## Ketentuan Tugas
1. Tuliskan ulang bagian teks berita tentang larangan mudik Lebaran 2021 yang terletak antara "Kebijakan peniadaan kegiatan" dan "mendesak dan perlu.", termasuk keduanya.
2. Jawablah pertanyaan berikut berdasarkan teks berita tentang larangan mudik Lebaran 2021.
(a) Pada tanggal berapa saja larangan mudik diberlakukan?
(b) Siapa Juru Bicara Kementerian Perhubungan yang dikutip dalam teks?
(c) Kemenhub berkoordinasi intensif dengan lembaga apa dalam pengaturan dan pengawasan di lapangan?
3. Teruskan teks berita tentang larangan mudik Lebaran 2021 mulai dari kalimat terakhirnya.

## Teks yang Dikaji
Kementerian Perhubungan menyiapkan regulasi pengendalian transportasi untuk menindaklanjuti kebijakan larangan mudik Lebaran tahun 2021. Di sisi lain, insentif bagi perusahaan transportasi umum perlu digulirkan.
Oleh
CYPRIANUS ANTO SAPTOWALYONO
·2 menit baca
JAKARTA, KOMPAS — Kementerian Perhubungan akan menyiapkan aturan pengendalian transportasi untuk menindaklanjuti kebijakan pelarangan kegiatan mudik Lebaran tahun 2021. Aturan tersebut menyangkut pengaturan transportasi umum dan syarat perjalanan.
Kebijakan peniadaan kegiatan mudik Lebaran tahun 2021 diputuskan dalam rapat persiapan hari raya Idul Fitri 2021 pada Jumat (26/3/2021). Larangan mudik diberlakukan pada 6-17 Mei 2021.
Sebelum dan sesudah tanggal tersebut, masyarakat juga tetap diimbau tidak melakukan pergerakan atau kegiatan ke luar daerah, terkecuali benar-benar dalam keadaan mendesak dan perlu.
”Kementerian Perhubungan (Kemenhub) akan mengawasi secara ketat kedisiplinan dan konsistensi penerapan protokol oleh operator transportasi dan masyarakat calon penumpang. Kami juga berkoordinasi intensif dengan Kepolisian RI dalam pengaturan dan pengawasan di lapangan,” kata Juru Bicara Kementerian Perhubungan Adita Irawati melalui keterangan resmi di Jakarta, Jumat (26/3/2021).
Kemenhub akan mengawasi secara ketat kedisiplinan dan konsistensi penerapan protokol oleh operator transportasi dan masyarakat calon penumpang.
Adita menuturkan, Kemenhub juga berkoordinasi dengan Satuan Tugas Penanganan Covid-19, kementerian dan lembaga terkait, TNI, serta pemerintah daerah. Selain itu, Kemenhub menyiapkan pula langkah-langkah untuk memastikan kelancaran angkutan barang atau logistik, khususnya kebutuhan dasar masyarakat dalam mendukung pemulihan ekonomi nasional di tengah pandemi Covid-19.

## Bagian Data

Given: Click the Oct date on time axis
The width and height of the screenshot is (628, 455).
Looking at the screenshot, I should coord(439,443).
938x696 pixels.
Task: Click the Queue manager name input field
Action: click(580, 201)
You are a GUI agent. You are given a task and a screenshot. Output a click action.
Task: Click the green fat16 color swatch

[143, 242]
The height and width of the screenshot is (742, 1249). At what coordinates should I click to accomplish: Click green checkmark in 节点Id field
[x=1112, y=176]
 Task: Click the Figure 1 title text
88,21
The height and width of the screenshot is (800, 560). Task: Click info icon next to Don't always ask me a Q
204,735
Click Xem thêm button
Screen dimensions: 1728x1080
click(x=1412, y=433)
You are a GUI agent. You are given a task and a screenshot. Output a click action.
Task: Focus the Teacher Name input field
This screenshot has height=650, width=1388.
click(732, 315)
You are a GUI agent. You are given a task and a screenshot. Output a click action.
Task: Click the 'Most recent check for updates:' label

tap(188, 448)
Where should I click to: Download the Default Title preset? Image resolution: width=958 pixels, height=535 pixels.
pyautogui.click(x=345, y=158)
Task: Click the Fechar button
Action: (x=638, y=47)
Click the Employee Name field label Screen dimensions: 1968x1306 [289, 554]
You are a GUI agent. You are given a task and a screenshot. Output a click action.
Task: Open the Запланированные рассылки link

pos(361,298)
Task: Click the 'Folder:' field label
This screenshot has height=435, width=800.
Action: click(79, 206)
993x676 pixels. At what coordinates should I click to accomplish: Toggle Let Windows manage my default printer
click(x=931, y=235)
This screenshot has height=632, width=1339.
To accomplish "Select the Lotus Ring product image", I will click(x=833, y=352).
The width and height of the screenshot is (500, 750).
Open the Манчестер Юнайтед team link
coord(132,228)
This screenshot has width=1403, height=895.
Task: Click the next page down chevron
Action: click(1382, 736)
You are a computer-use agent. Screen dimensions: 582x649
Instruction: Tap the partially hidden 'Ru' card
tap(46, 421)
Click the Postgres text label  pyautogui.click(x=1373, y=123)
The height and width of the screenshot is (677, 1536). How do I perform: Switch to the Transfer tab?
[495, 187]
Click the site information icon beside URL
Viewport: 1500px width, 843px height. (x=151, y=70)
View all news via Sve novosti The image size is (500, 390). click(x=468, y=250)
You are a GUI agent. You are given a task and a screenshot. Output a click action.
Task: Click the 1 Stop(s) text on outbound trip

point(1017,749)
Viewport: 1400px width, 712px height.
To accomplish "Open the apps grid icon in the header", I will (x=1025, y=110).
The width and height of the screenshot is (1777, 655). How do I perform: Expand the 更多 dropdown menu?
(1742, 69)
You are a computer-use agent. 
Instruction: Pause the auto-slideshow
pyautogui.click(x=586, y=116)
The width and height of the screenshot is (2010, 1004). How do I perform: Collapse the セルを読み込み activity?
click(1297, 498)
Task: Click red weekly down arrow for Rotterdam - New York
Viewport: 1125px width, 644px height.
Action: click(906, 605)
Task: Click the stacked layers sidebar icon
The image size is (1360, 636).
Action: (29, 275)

## Hasil Latihan
1.
Kebijakan peniadaan kegiatan mudik Lebaran tahun 2021 diputuskan dalam rapat persiapan hari raya Idul Fitri 2021 pada Jumat (26/3/2021). Larangan mudik diberlakukan pada 6-17 Mei 2021.
Sebelum dan sesudah tanggal tersebut, masyarakat juga tetap diimbau tidak melakukan pergerakan atau kegiatan ke luar daerah, terkecuali benar-benar dalam keadaan mendesak dan perlu.

2.
(a) Larangan mudik diberlakukan pada 6-17 Mei 2021.
(b) Juru bicaranya adalah Adita Irawati.
(c) Kemenhub berkoordinasi intensif dengan Kepolisian RI.

3.
Sekretaris Jenderal Masyarakat Transportasi Indonesia (MTI) Harya Setyaka Dillon berpendapat, pertimbangan pemerintah untuk melarang mudik dapat dipahami.
”Namun, mohon perhatikan juga kesejahteraan pekerja transportasi karena (dengan larangan mudik kali ini), sudah dua tahun mereka kehilangan pendapatan dari mudik,” katanya.
Ekonom bidang transportasi dan energi Economic Research Institute for ASEAN and East Asia (ERIA) Alloysius Joko Purwanto menuturkan, kebijakan larangan mudik akan berdampak berat bagi perusahaan bus dan perjalanan antarkota antarprovinsi. Beberapa langkah dapat dilakukan untuk menolong perusahaan-perusahaan tersebut.
Pertama, harus ada subsidi atau skema-skema untuk meringankan biaya atau pajak bagi perusahaan-perusahaan tersebut agar dapat mengompensasi sebagian kerugian. Kedua, memberikan kemudahan untuk mereka agar bisa beralih ke sektor logistik atau angkutan barang.
Di sisi lain, lanjut Joko, pemerintah harus ketat menerapkan pengecekan agar tujuan menghindari lonjakan pandemi dapat tercapai. Lonjakan mobilitas lokal juga mesti diperhatikan agar tidak ada ajang penularan antarkeluarga.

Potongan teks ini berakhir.